• [What you have to do] When you return the entries, keep every word and mark exactly as it is.

• [Extracted records]

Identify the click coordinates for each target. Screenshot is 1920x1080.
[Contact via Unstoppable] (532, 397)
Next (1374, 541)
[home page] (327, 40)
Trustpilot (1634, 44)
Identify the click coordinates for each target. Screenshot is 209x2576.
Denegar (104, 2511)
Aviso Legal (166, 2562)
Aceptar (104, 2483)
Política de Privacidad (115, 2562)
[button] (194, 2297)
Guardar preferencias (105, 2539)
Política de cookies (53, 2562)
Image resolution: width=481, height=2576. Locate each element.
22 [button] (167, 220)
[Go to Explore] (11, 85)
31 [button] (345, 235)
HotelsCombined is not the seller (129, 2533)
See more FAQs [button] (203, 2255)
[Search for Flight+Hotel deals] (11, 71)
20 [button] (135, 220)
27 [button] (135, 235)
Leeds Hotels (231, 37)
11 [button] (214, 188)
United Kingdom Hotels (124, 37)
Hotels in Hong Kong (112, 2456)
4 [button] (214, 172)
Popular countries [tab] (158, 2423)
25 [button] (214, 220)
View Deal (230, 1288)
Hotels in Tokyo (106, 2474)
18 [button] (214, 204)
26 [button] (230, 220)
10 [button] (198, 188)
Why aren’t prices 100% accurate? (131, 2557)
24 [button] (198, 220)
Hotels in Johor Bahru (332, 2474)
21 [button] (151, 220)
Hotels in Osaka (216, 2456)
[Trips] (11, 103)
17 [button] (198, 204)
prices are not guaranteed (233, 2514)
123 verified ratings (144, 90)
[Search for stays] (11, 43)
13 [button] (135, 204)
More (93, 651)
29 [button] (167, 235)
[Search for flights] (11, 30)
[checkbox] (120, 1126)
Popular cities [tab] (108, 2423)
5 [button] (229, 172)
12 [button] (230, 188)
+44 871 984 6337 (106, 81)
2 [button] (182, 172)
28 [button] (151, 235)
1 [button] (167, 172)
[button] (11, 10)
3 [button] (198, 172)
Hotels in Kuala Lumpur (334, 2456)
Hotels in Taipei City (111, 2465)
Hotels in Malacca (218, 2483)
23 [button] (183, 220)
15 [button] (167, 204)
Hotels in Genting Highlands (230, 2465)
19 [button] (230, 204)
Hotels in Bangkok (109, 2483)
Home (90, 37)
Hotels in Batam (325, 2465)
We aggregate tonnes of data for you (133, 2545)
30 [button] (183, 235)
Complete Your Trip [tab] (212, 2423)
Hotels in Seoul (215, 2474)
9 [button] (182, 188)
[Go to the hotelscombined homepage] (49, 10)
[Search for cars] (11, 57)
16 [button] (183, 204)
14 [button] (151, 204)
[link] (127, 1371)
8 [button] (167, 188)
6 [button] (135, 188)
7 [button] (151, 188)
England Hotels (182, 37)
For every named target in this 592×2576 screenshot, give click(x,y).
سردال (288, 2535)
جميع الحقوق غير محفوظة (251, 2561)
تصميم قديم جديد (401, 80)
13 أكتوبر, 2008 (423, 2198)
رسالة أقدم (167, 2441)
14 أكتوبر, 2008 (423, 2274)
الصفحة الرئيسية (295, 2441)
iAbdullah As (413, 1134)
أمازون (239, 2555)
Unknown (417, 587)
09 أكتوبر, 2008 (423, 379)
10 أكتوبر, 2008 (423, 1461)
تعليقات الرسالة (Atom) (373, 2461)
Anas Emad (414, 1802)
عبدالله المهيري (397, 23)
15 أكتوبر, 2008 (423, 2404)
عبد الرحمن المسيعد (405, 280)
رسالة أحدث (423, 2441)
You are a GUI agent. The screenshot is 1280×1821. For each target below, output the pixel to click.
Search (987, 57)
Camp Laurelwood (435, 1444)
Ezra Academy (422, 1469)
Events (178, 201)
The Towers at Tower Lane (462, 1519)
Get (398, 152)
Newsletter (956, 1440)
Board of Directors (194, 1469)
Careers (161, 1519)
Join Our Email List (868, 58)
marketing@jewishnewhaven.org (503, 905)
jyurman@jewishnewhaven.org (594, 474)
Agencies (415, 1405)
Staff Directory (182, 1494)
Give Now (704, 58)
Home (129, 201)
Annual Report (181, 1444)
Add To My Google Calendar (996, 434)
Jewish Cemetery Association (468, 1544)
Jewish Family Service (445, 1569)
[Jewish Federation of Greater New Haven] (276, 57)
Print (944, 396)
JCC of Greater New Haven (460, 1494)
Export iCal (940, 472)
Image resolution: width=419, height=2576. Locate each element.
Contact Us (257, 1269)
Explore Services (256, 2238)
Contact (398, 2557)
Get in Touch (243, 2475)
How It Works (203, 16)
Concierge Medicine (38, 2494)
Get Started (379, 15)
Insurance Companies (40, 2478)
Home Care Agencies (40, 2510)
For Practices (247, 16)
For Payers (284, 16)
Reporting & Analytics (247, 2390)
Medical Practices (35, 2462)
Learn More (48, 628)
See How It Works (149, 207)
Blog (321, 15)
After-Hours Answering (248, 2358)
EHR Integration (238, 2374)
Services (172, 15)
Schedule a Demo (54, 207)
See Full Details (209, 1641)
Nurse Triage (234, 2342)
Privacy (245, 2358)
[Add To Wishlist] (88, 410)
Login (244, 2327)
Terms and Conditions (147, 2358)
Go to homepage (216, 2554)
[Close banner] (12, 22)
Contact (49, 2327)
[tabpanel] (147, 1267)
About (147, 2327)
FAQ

• [Answer for the task]
Identify the click coordinates for each target. Screenshot is 1920x1080.
[Contact via Unstoppable] (532, 397)
Next (1374, 541)
[home page] (327, 40)
Trustpilot (1634, 44)
Identify the click coordinates for each target. Screenshot is 209x2576.
Denegar (104, 2511)
Aviso Legal (166, 2562)
Aceptar (104, 2483)
Política de Privacidad (115, 2562)
[button] (194, 2297)
Guardar preferencias (105, 2539)
Política de cookies (53, 2562)
Image resolution: width=481, height=2576. Locate each element.
22 [button] (167, 220)
[Go to Explore] (11, 85)
31 [button] (345, 235)
HotelsCombined is not the seller (129, 2533)
See more FAQs [button] (203, 2255)
[Search for Flight+Hotel deals] (11, 71)
20 [button] (135, 220)
27 [button] (135, 235)
Leeds Hotels (231, 37)
11 [button] (214, 188)
United Kingdom Hotels (124, 37)
Hotels in Hong Kong (112, 2456)
4 [button] (214, 172)
Popular countries [tab] (158, 2423)
25 [button] (214, 220)
View Deal (230, 1288)
Hotels in Tokyo (106, 2474)
18 [button] (214, 204)
26 [button] (230, 220)
10 [button] (198, 188)
Why aren’t prices 100% accurate? (131, 2557)
24 [button] (198, 220)
Hotels in Johor Bahru (332, 2474)
21 [button] (151, 220)
Hotels in Osaka (216, 2456)
[Trips] (11, 103)
17 [button] (198, 204)
prices are not guaranteed (233, 2514)
123 verified ratings (144, 90)
[Search for stays] (11, 43)
13 [button] (135, 204)
More (93, 651)
29 [button] (167, 235)
[Search for flights] (11, 30)
[checkbox] (120, 1126)
Popular cities [tab] (108, 2423)
5 [button] (229, 172)
12 [button] (230, 188)
+44 871 984 6337 (106, 81)
2 [button] (182, 172)
28 [button] (151, 235)
1 [button] (167, 172)
[button] (11, 10)
3 [button] (198, 172)
Hotels in Kuala Lumpur (334, 2456)
Hotels in Taipei City (111, 2465)
Hotels in Malacca (218, 2483)
23 [button] (183, 220)
15 [button] (167, 204)
Hotels in Genting Highlands (230, 2465)
19 [button] (230, 204)
Hotels in Bangkok (109, 2483)
Home (90, 37)
Hotels in Batam (325, 2465)
We aggregate tonnes of data for you (133, 2545)
30 [button] (183, 235)
Complete Your Trip [tab] (212, 2423)
Hotels in Seoul (215, 2474)
9 [button] (182, 188)
[Go to the hotelscombined homepage] (49, 10)
[Search for cars] (11, 57)
16 [button] (183, 204)
14 [button] (151, 204)
[link] (127, 1371)
8 [button] (167, 188)
6 [button] (135, 188)
7 [button] (151, 188)
England Hotels (182, 37)
For every named target in this 592×2576 screenshot, give click(x,y).
سردال (288, 2535)
جميع الحقوق غير محفوظة (251, 2561)
تصميم قديم جديد (401, 80)
13 أكتوبر, 2008 (423, 2198)
رسالة أقدم (167, 2441)
14 أكتوبر, 2008 (423, 2274)
الصفحة الرئيسية (295, 2441)
iAbdullah As (413, 1134)
أمازون (239, 2555)
Unknown (417, 587)
09 أكتوبر, 2008 (423, 379)
10 أكتوبر, 2008 (423, 1461)
تعليقات الرسالة (Atom) (373, 2461)
Anas Emad (414, 1802)
عبدالله المهيري (397, 23)
15 أكتوبر, 2008 (423, 2404)
عبد الرحمن المسيعد (405, 280)
رسالة أحدث (423, 2441)
You are a GUI agent. The screenshot is 1280×1821. For each target below, output the pixel to click.
Search (987, 57)
Camp Laurelwood (435, 1444)
Ezra Academy (422, 1469)
Events (178, 201)
The Towers at Tower Lane (462, 1519)
Get (398, 152)
Newsletter (956, 1440)
Board of Directors (194, 1469)
Careers (161, 1519)
Join Our Email List (868, 58)
marketing@jewishnewhaven.org (503, 905)
jyurman@jewishnewhaven.org (594, 474)
Agencies (415, 1405)
Staff Directory (182, 1494)
Give Now (704, 58)
Home (129, 201)
Annual Report (181, 1444)
Add To My Google Calendar (996, 434)
Jewish Cemetery Association (468, 1544)
Jewish Family Service (445, 1569)
[Jewish Federation of Greater New Haven] (276, 57)
Print (944, 396)
JCC of Greater New Haven (460, 1494)
Export iCal (940, 472)
Image resolution: width=419, height=2576. Locate each element.
Contact Us (257, 1269)
Explore Services (256, 2238)
Contact (398, 2557)
Get in Touch (243, 2475)
How It Works (203, 16)
Concierge Medicine (38, 2494)
Get Started (379, 15)
Insurance Companies (40, 2478)
Home Care Agencies (40, 2510)
For Practices (247, 16)
For Payers (284, 16)
Reporting & Analytics (247, 2390)
Medical Practices (35, 2462)
Learn More (48, 628)
See How It Works (149, 207)
Blog (321, 15)
After-Hours Answering (248, 2358)
EHR Integration (238, 2374)
Services (172, 15)
Schedule a Demo (54, 207)
See Full Details (209, 1641)
Nurse Triage (234, 2342)
Privacy (245, 2358)
[Add To Wishlist] (88, 410)
Login (244, 2327)
Terms and Conditions (147, 2358)
Go to homepage (216, 2554)
[Close banner] (12, 22)
Contact (49, 2327)
[tabpanel] (147, 1267)
About (147, 2327)
FAQ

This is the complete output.